Photo of S$9.7 million cheque for single Group 1 Toto winner on Jan. 3. 2019 wows pants off but unconfirmed if real
Editor’s note: This article has been updated for clarity as it is not confirmed if the cheque shown had been doctored.
Update on Jan. 8: Mothership.sg has contacted Singapore Pools via email and phone to verify whether the cheque shown has been doctored. Singapore Pools declined to comment on the matter.
On Jan. 3, one person in Singapore won a whopping S$9.7 million in Toto winnings:
Two days after the lucky win, photos of the alleged ticket and cheque began circulating online, although it is unlikely that the people who posted it actually won the prize.
The third combination on the slip matches the winning numbers for the day:
And here’s the alleged cheque for exactly S$9,731,377:
One Facebook user, however, questioned the wisdom of putting such photos online:
“Just keep quiet if you’ve won it. Putting it on the internet like this is very dangerous.”

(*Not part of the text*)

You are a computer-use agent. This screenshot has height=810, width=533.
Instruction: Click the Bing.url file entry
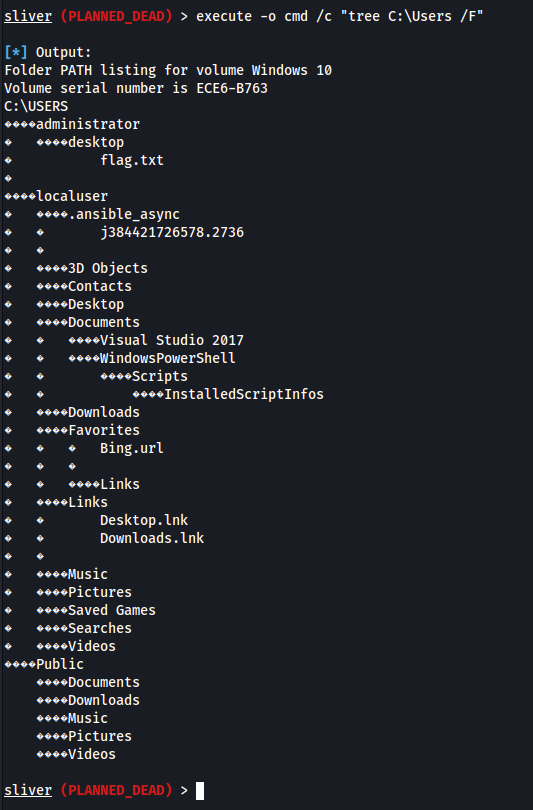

Another HardwareZone forum user pointed out just how lucky the winner really was, considering the odds:
If you’re curious, here are the odds for Toto.
Bets start from a minimum of S$1 for an ordinary bet, which gives you a 1 in 13,983,816 chance of winning (if your eyes blur that’s almost 14 million).
In this scenario, you would have to pick all six of the winning numbers to qualify for jackpot.
However, should you choose to buy system bets, your chances increase, well, not exponentially, but somewhat significantly.
Naturally, your bet money will increase as well.
System 7, for example, allows you to pick seven numbers instead of six, thereby giving you seven winning combinations instead of one.
This gives you an estimated 1 in 2,000,000 chance for S$7.
This goes all the way to System 12, where you end up paying S$924 for a 1 in 15,134 chance of winning the Group 1 prize jackpot.
But we are really just in awe at the S$9.7 million cheque.
And the ordinary six-number QuickPick selection.
Not confirmed real
However, not everyone is convinced this cheque is real as it appears to have some parts doctored or unclear.
One explanation is that the signature is covered and it cannot be confirmed if it is indeed signed by someone within Singapore Pools.
There is also scepticism that the winner would post such a photo online, given how substantial the winnings are.